Saturday, May 21, 2022

Budget 2022: Ringfence Capex From Pandemic Uncertainty

Apart from capex in core infrastructure sectors such as roads, highways and railways, logistics could be a key focus area, apart from a push to affordable and rental housing.

Budget 2022: Ringfence Capex From Pandemic Uncertainty
budget 2022

The Union Budget for FY2023 is being prepared under the shadow of the third wave of the Covid pandemic in India. This wave is expected to be shorter in duration and relatively less disruptive, owing in part to the better preparedness of the health sector, governments as well as households. 

FY2023 is expected to be a year when the momentum of economic activity stabilises, and monetary policy switches gears to inflation management from growth support.  Accordingly, we believe that the upcoming Budget should focus on growth-supportive capital spending. If the situation warrants a sharp step up in social sector spending, this can subsequently be provided vide a mid-year supplementary.

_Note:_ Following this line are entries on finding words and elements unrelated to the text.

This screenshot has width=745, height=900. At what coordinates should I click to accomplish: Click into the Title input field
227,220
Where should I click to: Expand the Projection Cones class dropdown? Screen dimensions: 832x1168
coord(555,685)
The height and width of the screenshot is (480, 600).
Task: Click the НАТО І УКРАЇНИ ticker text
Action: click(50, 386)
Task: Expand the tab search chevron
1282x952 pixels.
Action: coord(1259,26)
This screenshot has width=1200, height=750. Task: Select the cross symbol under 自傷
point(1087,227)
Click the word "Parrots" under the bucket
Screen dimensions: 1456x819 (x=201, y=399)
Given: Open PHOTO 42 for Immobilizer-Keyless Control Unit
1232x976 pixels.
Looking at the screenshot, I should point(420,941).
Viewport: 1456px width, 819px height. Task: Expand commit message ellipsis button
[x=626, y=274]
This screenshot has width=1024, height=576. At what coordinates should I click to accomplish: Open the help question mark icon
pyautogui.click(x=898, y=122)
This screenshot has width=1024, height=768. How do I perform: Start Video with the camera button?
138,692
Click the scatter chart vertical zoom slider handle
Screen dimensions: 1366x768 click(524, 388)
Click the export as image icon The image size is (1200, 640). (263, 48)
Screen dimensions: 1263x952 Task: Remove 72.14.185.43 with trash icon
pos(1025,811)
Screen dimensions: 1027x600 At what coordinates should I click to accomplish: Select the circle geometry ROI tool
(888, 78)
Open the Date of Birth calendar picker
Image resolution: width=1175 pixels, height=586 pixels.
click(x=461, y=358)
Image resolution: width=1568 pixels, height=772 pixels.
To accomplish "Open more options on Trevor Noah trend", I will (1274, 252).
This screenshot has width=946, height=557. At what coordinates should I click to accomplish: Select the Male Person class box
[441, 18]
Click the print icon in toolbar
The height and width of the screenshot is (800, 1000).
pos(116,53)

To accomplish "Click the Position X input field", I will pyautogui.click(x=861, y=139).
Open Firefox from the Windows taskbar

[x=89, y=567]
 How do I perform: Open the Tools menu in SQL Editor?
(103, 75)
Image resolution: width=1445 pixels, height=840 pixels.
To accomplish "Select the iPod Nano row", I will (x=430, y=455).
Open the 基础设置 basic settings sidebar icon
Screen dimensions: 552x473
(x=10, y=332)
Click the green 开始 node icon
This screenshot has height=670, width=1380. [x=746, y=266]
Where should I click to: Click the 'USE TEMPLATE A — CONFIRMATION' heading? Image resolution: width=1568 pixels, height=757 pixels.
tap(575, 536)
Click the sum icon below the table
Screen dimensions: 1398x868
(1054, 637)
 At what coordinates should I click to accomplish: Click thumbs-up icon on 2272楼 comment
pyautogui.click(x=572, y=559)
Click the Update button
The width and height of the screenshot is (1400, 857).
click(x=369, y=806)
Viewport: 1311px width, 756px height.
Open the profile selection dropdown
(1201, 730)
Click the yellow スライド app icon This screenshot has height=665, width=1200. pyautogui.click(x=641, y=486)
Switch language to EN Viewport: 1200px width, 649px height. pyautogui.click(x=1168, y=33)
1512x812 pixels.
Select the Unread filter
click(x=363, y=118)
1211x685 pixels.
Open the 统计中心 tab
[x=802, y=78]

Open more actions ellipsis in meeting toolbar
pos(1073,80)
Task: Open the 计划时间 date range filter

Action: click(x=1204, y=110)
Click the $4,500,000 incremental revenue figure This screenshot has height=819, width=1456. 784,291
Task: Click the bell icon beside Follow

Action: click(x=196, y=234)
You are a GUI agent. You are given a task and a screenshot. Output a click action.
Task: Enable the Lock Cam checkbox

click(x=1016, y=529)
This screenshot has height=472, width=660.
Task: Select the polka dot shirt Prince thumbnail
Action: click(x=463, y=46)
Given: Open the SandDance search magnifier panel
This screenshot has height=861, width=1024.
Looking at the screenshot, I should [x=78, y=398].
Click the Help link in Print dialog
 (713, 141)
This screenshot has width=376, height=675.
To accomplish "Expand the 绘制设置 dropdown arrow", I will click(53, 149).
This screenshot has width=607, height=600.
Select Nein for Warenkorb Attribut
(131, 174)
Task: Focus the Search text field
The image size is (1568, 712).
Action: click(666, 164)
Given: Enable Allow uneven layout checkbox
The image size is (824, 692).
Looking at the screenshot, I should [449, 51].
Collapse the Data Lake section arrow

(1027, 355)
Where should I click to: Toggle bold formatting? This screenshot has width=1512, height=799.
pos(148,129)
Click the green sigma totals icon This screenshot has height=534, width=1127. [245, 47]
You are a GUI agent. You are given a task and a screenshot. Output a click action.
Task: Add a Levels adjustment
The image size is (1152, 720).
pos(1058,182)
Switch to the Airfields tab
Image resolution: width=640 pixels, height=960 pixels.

For FY2022, we expect the Government of India’s (GoI’s) fiscal deficit to overshoot the budgeted target, chiefly on account of a likely miss in disinvestment. Looking ahead, while direct taxes and GST are expected to report a healthy expansion in FY2023, the excise relief provided recently would constrain the growth in the overall gross tax revenues of the GoI. Moreover, with crude oil prices having risen sharply, the need for a further cut in cesses on fuels can’t be ruled out at present. 

We estimate the GoI to target a capital expenditure of Rs 6.0 trillion in FY2023, entailing a monthly outgo of Rs 500 billion each. Incidentally, this threshold has been achieved in only four of the 32 months since April 2019. 

Apart from core infrastructure sectors such as roads, highways and railways, logistics can be a key focus area to ease transportation costs and reduce the elevated logistics across the country. In addition, the government may consider providing a push to affordable and rental housing in the upcoming budget. With improved profitability and asset quality, the regulatory and growth capital requirements for public banks are negligible and the GoI is unlikely to budget capital allocation for FY2023. 

Apart from vaccine expenditure, there is a need to enhance health infrastructure spending in FY2023, to combat any potential health crisis in the future, and improve the confidence of economic agents.  

We expect the GoI’s fiscal deficit to decline to Rs 15.2 trillion or 5.8 per cent of GDP in FY2023 from Rs 16.6 trillion or 7.1 per cent of GDP in FY2022, presuming that the flows from the LIC IPO will be garnered in the coming fiscal. 

Moving on to the state governments. The looming concern is how different states will adjust to life after GST compensation ceases. The original five-year transition period for which the state governments are to receive such compensation, is coming to a close at end-June 2022. On a cash flow basis, we foresee a sharp step down in the compensation amount that the states will get in FY2023 relative to FY2022. 

However, we estimate that the tax devolution to the states will expand by a robust 16.4 per cent to Rs 8.6 trillion in FY2023. This is appreciably higher than the 9.3 per cent growth forecast for the GoI’s gross tax revenues, as the component of cesses on fuels that are expected to contract in FY2023, is not shared with the states. The enhanced tax devolution will help to soften the blow related to the dip in the GST compensation flows. 

For FY2023, the 15th Finance Commission had recommended a normal borrowing limit of 3.5 per cent of the Gross State Domestic Product (GSDP) for the state governments, which has been accepted by the central government. We expect that the planned ceasing of GST compensation could cause the state governments’ fiscal deficit to rise to the cap of 3.5 per cent of GSDP set by the 15th Finance Commission, from an estimated 3.3 per cent of GSDP in FY2022. It may also allow the states to prioritise capital spending, complementing the GoI’s efforts.